4. Adjust slurm run commands to work with the image

For tensorflow, make sure to module load GCC/8.3.0 iccifort/2019.5.281 CUDA/10.1.168 (or whatever version works for you)

The way to run things from an image is

singularity exec --nv datasci.sif COMMAND

See more here Quick Start — Singularity container 3.4 documentation

Notes

  • —-nv uses NVIDIA drivers
  • COMMAND runs stuff inside the image, but can still “interact” with the host environment (i.e. can access files on the host OS)
  • To run bash commands, COMMAND should be bash -c "command"
  • Unless configured differently in the Singularity spec file, the $PATH and other environment variables will be different than the ones on the host OS. Use a bash call to first set up needed env vars, then run your program, e.g. e.g. bash -c “export PATH=$PATH:/my/path && python my_script.py

So simply prepend the singularity part to your batch scripts, e.g.:

Example 1: Running a Python script

#!/bin/bash
#SBATCH -t 0:30:00
#SBATCH -A **project_ID**

singularity exec --nv datasci.sif python my_project/solve_everything.py

Note that my_project/solve_everything.py are not files in the image, just regularly stored files on the host OS.

Example 2: Running any program inside the image

singularity exec --nv datasci.sif bash -c "COMMAND"

This ensures it's the command inside the image, not the host system.

Example 3: Wrapper scripts

run_python.sh my_scipt.py

#!/bin/bash

#SBATCH --time 12:00:00
#SBATCH --ntasks 64

module load GCC/8.3.0  CUDA/10.1.243

date
hostname

time singularity exec --nv datasci.sif python $*

The $* just passes through any arguments to the script, i.e. my_script.py and anything following it (including any arguments)

run_command_with_singularity.sh COMMAND

#!/bin/bash

#SBATCH --time 12:00:00
#SBATCH --ntasks 64

module load GCC/8.3.0  CUDA/10.1.243

date
hostname

time singularity exec --nv datasci.sif bash -c "$*"

Further reading

See more here Using software - C3SE

Snakemake

The intention from both tools is that Snakemake should run Singularity. So you need to run Snakemake normally (i.e. not from the image) and change the snakefiles.

Create a conda environment only to hold Snakemake (this will be used for all your images):

module load Anaconda3
conda env create --name snakemake
source activate snakemake
pip install snakemake

Then, adapt your snakefiles, by prepending the Singulary execution string to all commands.
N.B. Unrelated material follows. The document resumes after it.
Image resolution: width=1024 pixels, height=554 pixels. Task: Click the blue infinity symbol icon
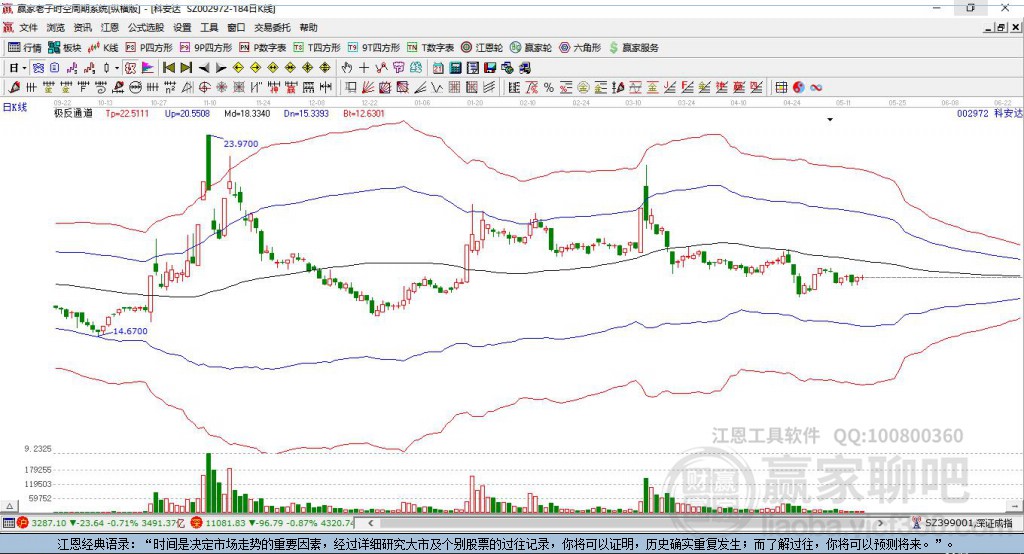pos(816,88)
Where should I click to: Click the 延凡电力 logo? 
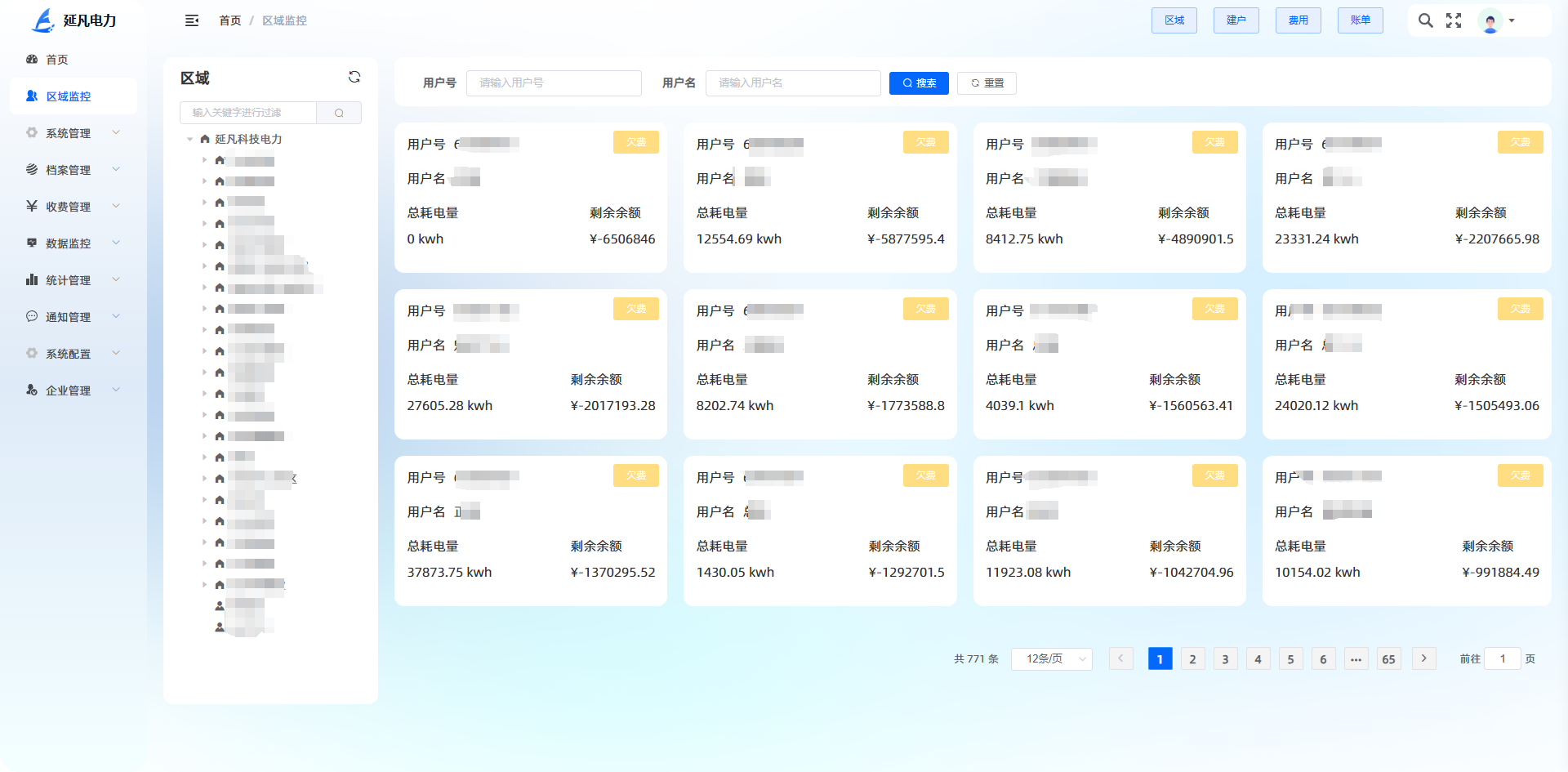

A nice pattern is:

sing = config['singularity']    #  Just the string for your image. Here:  "singularity exec --nv datasci.sif"

...

rule run_commmand:
...
shell:
    "{sing} COMMAND"

Warning: Don't name that top-level variable "singularity" since it's a Snakemake (5.24) reserved word (a bug, most likely) and the Snakefile will crash.